Exercise details »
Take every line containing "click" out of the records.

===== Given information =====

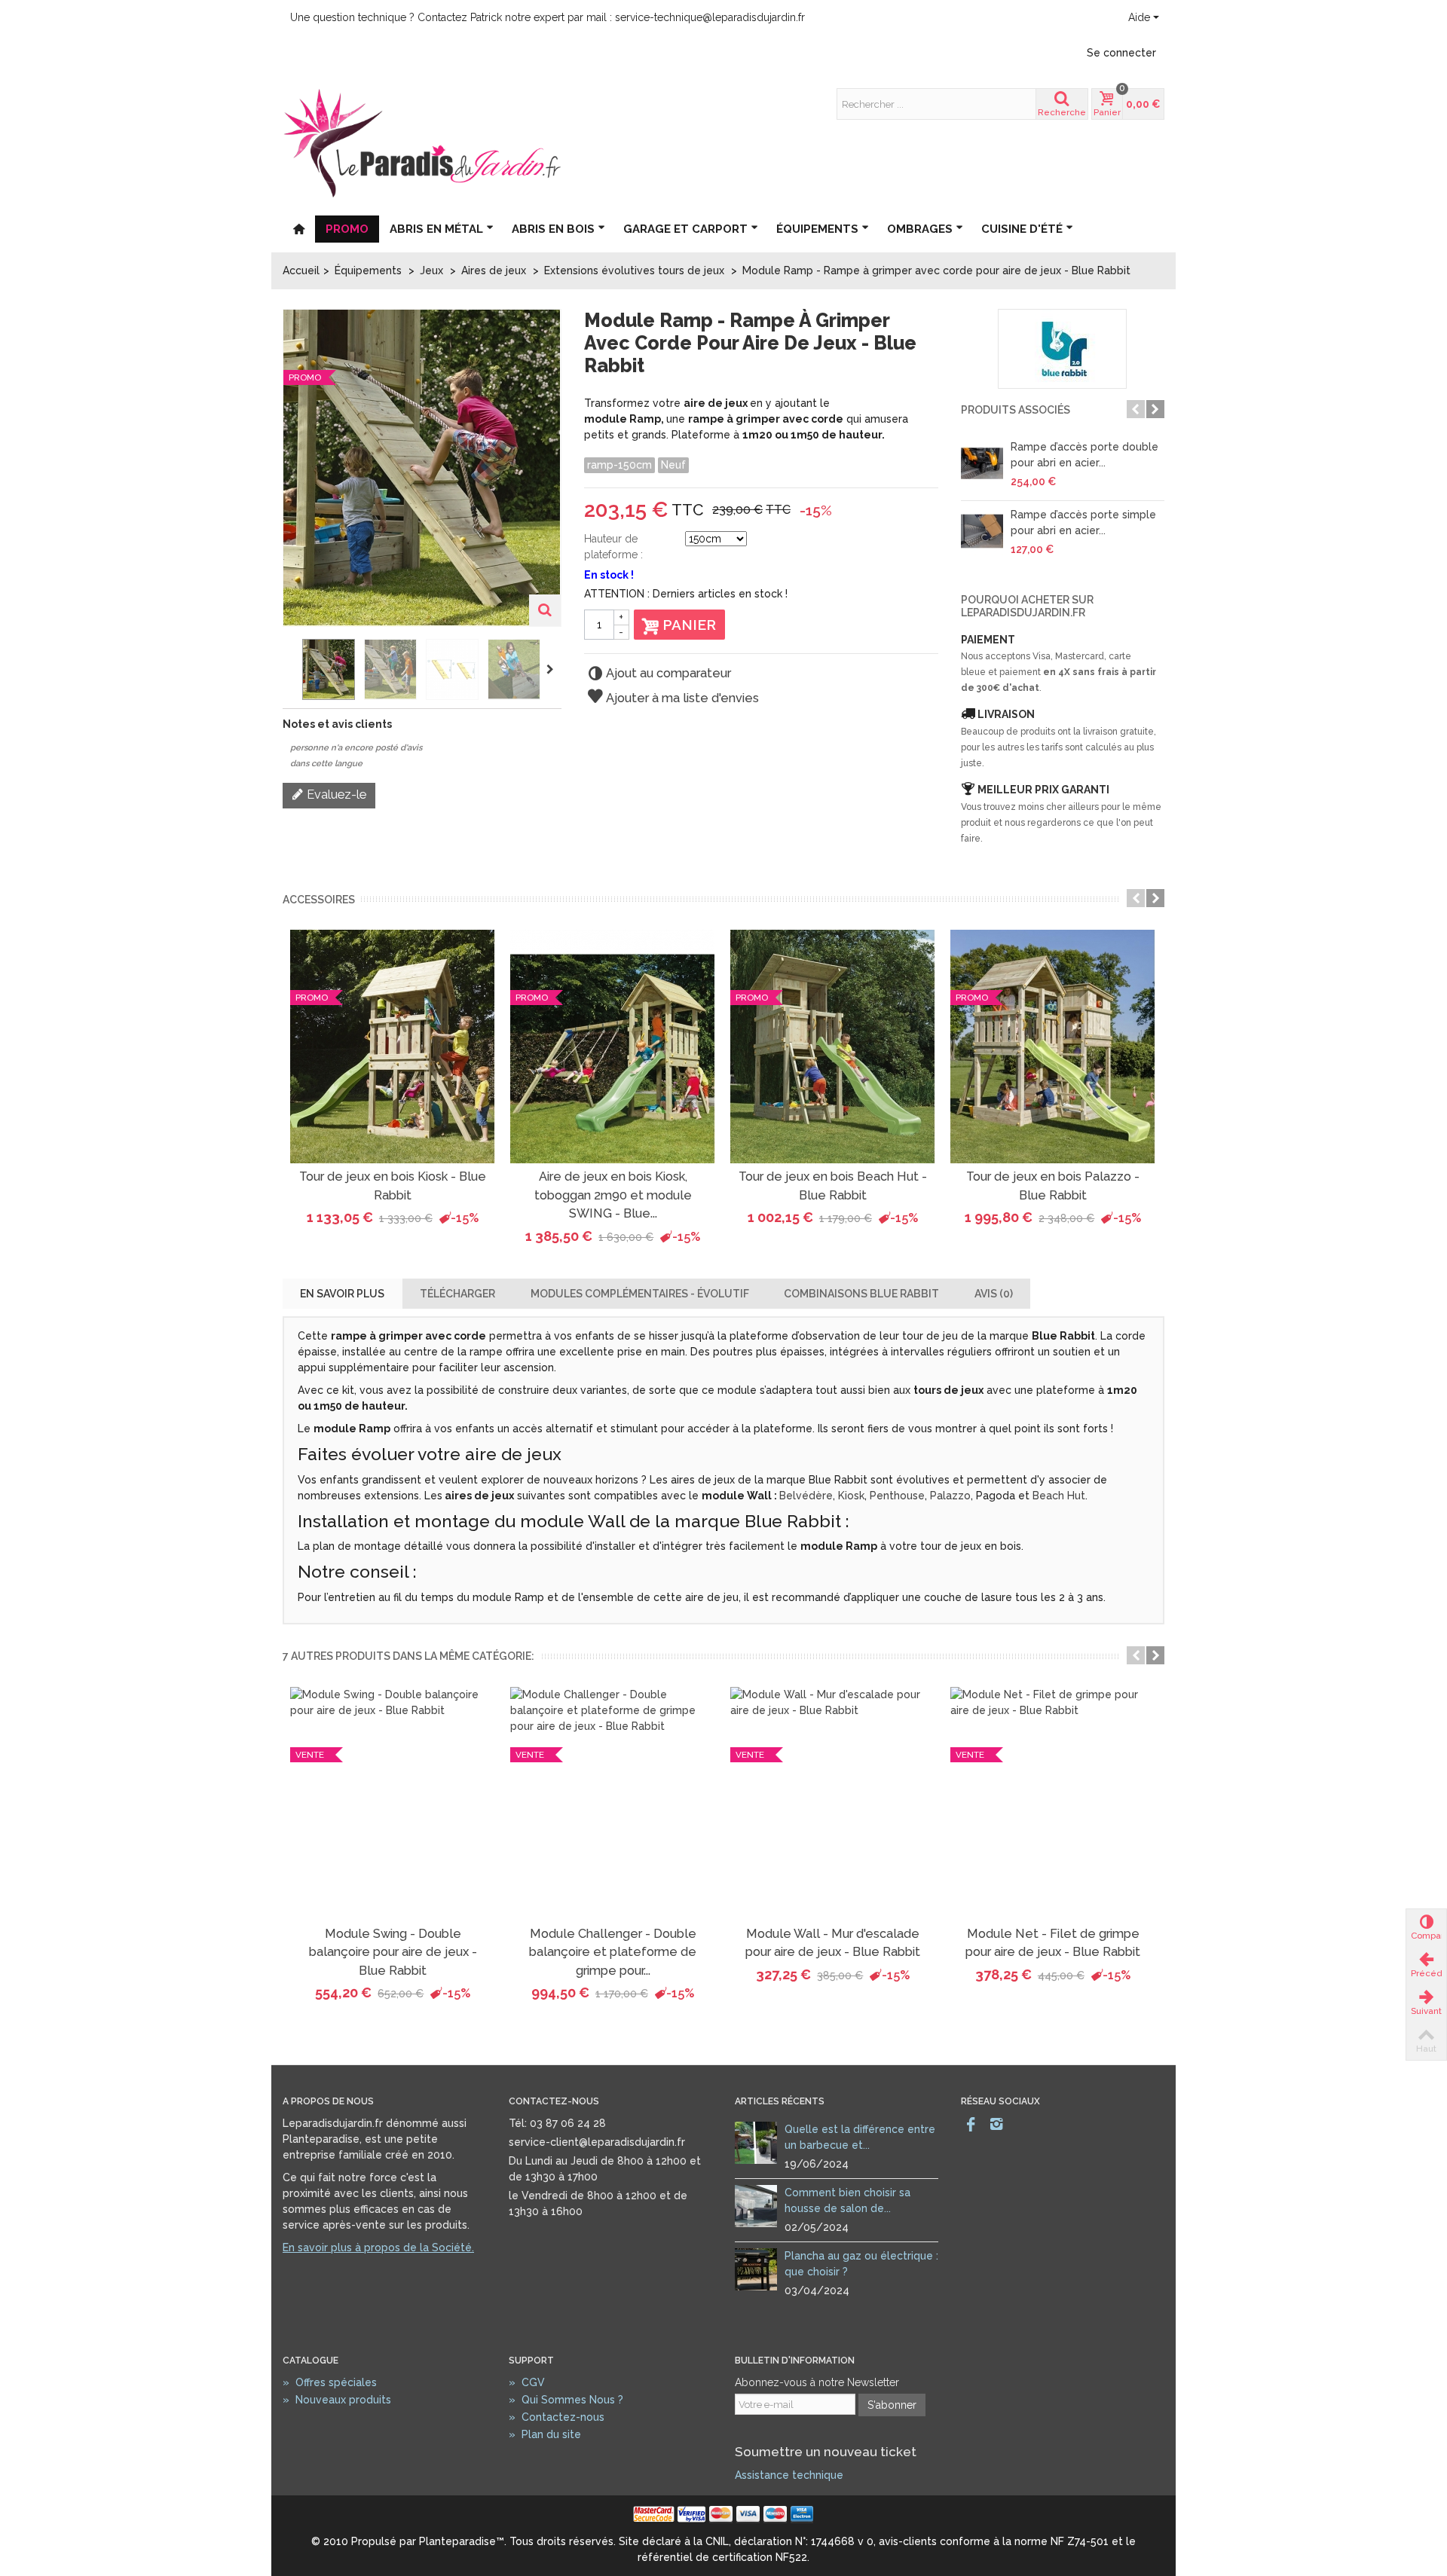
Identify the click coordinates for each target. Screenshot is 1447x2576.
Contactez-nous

=====
===== Given information =====

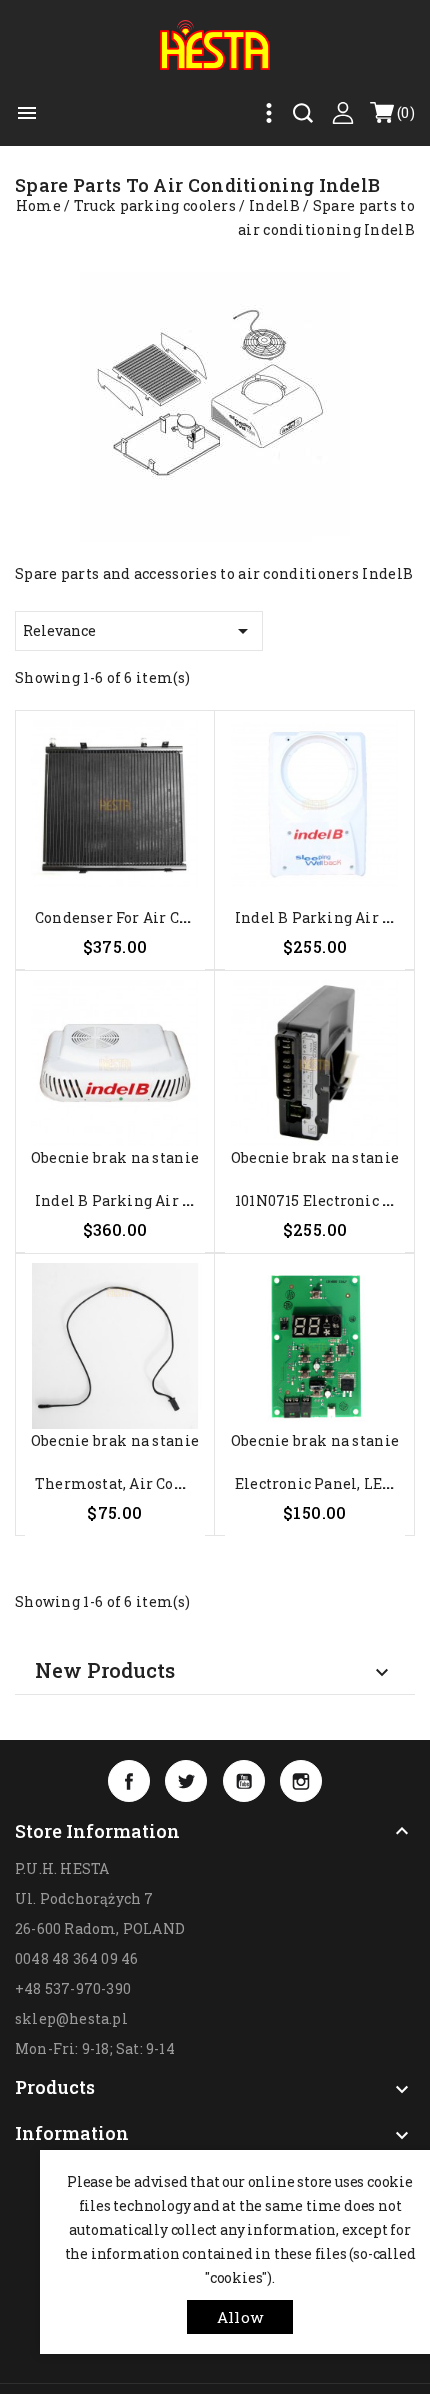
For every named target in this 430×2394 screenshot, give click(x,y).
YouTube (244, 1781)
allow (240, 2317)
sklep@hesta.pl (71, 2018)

=====

Output below »
Identify the click coordinates for each target. Screenshot is 1447x2576.
For every named target in this 430×2394 screenshot, give click(x,y).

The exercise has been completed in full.